A mis escasos ochenta y dos años cumplidos soy producto de muchas influencias de familiares y amigos. Es muy importante el ambiente humano en que se desenvuelve nuestra vida. La Biblia insiste mucho en la influencia que tienen las amistades. Afortunadamente yo he tenido amigos que han participado positivamente en mi formación.
En 1956 viví unos meses en la ciudad de México. Trabajaba en la sucursal No. 10 del Banco de Londres y México. Por mis inquietudes literarias frecuentaba el Café Paris ubicado en el centro. Allí me reunía, entre otros, con una extraordinaria pintora. Ella tendría veintitantos años. Ella y yo éramos los más jóvenes del grupo. El historiador Domingo Martínez Paredes, a sus ochenta y tres, era el centro del grupo. Había dedicado su vida al estudio de los mayas. Sus libros son imprescindibles entre los que buscan el conocimiento de esa gran cultura. Vestía trajes de casimir muy raídos. Sus pequeños ojos trasmitían tranquilidad.
Una tarde fui al café. El maestro Domingo estaba sólo en la mesa. Me senté con él. Sonriendo me preguntó: “¿Cómo vives? ¿Te gusta tu trabajo” No –le contesté. Lo hago sin emoción.”

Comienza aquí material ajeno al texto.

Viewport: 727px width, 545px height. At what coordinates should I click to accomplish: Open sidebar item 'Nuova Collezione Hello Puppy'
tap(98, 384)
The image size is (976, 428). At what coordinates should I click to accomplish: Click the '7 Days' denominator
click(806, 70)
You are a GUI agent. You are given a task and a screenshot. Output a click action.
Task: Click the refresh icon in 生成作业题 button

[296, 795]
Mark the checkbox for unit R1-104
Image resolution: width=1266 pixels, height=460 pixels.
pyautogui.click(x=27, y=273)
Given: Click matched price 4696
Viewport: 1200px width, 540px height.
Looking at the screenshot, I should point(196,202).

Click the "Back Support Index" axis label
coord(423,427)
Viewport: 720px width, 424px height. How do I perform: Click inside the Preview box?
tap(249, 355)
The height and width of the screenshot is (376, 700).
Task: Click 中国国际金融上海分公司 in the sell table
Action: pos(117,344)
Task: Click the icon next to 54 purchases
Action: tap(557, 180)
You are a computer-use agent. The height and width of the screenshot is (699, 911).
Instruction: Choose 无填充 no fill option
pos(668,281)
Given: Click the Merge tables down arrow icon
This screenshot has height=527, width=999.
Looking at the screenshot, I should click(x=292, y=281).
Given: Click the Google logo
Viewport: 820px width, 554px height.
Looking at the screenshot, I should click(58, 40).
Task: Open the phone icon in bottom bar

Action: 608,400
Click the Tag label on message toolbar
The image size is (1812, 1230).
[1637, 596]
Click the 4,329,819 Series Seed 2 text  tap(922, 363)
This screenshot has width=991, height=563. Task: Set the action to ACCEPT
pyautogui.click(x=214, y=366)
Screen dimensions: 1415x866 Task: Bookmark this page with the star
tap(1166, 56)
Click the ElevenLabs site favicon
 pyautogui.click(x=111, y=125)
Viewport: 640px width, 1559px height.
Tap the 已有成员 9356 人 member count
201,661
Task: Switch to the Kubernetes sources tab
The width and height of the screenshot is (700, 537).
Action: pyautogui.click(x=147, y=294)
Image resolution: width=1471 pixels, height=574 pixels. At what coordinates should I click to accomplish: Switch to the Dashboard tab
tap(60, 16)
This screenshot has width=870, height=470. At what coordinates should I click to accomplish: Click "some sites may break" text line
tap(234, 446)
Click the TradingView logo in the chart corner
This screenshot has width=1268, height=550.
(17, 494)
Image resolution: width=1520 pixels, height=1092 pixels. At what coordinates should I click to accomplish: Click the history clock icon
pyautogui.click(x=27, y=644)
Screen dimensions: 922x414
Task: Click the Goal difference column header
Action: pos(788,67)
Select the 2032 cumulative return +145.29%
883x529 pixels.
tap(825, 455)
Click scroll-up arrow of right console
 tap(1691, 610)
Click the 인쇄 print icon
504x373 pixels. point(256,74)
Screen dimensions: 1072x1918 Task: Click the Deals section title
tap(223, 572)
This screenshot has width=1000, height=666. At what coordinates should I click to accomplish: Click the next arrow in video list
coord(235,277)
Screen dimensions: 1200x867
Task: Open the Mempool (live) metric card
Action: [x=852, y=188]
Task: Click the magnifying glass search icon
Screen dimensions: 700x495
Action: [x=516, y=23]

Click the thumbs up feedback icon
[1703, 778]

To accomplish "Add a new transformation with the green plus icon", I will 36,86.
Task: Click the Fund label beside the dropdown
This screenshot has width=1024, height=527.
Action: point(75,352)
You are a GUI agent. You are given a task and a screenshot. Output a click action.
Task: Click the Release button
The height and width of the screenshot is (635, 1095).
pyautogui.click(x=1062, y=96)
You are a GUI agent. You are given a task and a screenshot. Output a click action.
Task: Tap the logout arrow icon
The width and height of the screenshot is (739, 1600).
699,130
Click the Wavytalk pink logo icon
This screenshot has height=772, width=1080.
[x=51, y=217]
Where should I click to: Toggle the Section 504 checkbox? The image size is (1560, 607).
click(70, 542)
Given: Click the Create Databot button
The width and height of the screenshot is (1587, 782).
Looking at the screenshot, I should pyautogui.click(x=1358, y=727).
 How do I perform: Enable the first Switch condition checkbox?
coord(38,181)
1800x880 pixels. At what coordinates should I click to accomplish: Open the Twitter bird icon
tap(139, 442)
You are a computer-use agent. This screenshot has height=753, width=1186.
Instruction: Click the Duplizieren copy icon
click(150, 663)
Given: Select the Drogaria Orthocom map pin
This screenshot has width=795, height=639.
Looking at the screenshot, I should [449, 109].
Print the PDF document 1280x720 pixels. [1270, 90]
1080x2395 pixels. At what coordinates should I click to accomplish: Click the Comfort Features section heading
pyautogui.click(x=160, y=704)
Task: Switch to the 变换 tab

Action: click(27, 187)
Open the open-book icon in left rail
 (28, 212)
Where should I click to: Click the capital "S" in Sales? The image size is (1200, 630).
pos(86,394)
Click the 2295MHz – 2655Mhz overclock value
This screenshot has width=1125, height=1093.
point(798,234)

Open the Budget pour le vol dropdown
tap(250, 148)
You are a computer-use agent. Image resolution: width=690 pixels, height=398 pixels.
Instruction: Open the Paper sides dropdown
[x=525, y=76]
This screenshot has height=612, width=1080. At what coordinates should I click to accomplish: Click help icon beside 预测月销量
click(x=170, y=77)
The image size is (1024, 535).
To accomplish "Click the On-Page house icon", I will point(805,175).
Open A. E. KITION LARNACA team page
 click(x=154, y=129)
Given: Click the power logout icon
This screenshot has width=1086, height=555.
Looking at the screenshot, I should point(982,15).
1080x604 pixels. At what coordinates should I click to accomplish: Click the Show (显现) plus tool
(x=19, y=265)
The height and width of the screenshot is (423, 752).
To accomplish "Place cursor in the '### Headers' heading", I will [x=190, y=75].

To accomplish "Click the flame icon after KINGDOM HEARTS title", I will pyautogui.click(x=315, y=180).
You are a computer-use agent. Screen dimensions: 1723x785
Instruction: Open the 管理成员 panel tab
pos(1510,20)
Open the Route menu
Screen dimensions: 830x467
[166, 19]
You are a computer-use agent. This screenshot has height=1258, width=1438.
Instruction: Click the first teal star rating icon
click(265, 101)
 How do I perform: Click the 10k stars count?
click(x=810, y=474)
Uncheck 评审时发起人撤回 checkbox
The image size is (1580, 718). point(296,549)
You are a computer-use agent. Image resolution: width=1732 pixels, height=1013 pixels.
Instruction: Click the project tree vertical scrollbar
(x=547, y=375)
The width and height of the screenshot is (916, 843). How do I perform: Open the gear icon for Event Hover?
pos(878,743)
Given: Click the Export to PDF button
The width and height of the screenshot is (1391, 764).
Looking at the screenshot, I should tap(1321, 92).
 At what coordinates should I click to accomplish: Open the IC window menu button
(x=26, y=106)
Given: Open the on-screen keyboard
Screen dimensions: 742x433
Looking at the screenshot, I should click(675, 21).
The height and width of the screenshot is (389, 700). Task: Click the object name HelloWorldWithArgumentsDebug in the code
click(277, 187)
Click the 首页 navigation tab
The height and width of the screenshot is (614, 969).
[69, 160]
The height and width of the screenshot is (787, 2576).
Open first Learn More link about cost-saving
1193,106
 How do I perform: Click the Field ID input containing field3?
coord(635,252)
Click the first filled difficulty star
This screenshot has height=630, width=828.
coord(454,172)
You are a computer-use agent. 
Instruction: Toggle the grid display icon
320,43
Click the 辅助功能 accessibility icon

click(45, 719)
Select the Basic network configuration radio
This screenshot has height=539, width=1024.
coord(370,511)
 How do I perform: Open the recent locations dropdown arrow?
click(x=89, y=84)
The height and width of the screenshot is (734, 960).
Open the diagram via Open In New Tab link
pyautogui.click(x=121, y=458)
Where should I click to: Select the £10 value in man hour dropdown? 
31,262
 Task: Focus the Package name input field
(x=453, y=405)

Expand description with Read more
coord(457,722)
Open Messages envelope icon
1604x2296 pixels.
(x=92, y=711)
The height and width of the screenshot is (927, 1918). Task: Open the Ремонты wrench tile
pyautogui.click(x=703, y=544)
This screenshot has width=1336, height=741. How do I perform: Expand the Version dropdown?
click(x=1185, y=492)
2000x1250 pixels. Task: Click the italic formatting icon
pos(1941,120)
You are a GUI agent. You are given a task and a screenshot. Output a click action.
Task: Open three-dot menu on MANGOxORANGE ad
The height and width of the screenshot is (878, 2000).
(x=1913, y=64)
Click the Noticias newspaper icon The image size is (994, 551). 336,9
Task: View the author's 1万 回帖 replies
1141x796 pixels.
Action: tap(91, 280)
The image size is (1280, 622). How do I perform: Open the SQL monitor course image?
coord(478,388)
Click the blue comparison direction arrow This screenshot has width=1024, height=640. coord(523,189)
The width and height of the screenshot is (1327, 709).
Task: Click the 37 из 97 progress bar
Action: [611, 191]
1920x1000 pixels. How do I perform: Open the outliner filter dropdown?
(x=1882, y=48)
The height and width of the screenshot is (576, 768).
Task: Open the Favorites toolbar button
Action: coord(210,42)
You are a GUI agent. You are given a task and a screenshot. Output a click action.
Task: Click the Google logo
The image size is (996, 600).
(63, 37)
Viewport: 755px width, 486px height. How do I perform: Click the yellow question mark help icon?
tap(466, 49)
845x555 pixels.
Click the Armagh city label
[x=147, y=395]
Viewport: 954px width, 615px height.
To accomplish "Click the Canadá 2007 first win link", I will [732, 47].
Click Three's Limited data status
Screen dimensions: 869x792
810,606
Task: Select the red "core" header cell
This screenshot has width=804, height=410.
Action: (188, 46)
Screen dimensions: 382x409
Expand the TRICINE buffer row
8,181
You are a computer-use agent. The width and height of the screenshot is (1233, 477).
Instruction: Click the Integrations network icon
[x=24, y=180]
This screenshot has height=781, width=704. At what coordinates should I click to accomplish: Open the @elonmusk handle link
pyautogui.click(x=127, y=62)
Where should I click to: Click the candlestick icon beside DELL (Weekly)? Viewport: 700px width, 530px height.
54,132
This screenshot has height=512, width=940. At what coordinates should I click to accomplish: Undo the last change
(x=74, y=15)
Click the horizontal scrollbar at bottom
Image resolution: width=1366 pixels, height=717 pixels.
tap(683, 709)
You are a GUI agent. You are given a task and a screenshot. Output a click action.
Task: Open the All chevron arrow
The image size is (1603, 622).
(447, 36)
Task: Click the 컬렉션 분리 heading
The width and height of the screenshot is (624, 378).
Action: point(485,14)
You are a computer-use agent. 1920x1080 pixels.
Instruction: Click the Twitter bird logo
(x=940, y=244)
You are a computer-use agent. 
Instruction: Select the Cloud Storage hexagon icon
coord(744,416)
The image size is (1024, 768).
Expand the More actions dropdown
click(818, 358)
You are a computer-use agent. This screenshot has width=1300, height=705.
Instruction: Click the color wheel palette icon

“Cuidado. Los años pasan rápido. Si los dedicas a una actividad que no te gusta ni te emociona estás perdiendo la vida.” “Me pagan bien” –afirmé-. “¿Cuánto? ¿Millones? Ni así vale la pena. Estás cambiando tu vida por pesos. Estás invirtiendo tu juventud en lo que no te gusta ni te emociona”.
Me vio fijamente y puso su mano en mi hombro. “Mi vocación fue la de hombre libre –dijo-. Mi niñez transcurrió en un pueblito de Yucatán entre cerros, barrancas y ríos. Caminaba largas distancias por lugares solitarios pero repletos de árboles, aromas y trinos. La riqueza arqueológica de mi estado me provocó admiración por los mayas. He dedicado mi vida a estudiarlos y a propagar su grandeza. En mis libros he expuesto mis observaciones y teorías.
He vivido con carencias. Solamente con lo indispensable. Pero tengo emoción y amor por lo que hago. Esta es la clave de mi felicidad y abundancia de satisfacción…”
Me acordé de mi niñez. También, entre cerros, árboles y barrancas. Como empleado tenía horas de entrada y salida. Debía vestirme con traje de casimir y corbata. No me gustaba. La relación con mis compañeros del banco era muy formal. A mis diez y siete años me decían: “Señor Sánchez”. Tenía buen sueldo pero nada de emoción en lo que hacía.
El maestro Domingo Martínez Paredes se paró para irse. Ya parado me dijo: “Debes estar donde te sientas bien. Debes hacer lo que te guste hacer.” “Yo quiero escribir novelas “ -le comenté-. Sonrió y volvió a poner su mano en mi hombro. “Escríbelas ya. Dedícate a escribir. Vive tu vida libre. Que en las páginas que escribas se refleje tu libertad, tu honestidad, tu autenticidad, tu sencillez. Siente intensamente lo que escribas. Vas a sufrir carencias materiales pero vas a tener abundancia de felicidad.
Esa misma semana renuncié y me regresé a Chilpancingo.
No olvido aquella tarde con el maestro Domingo Martínez paredes. Sus palabras siguen siendo básicas en mi vida.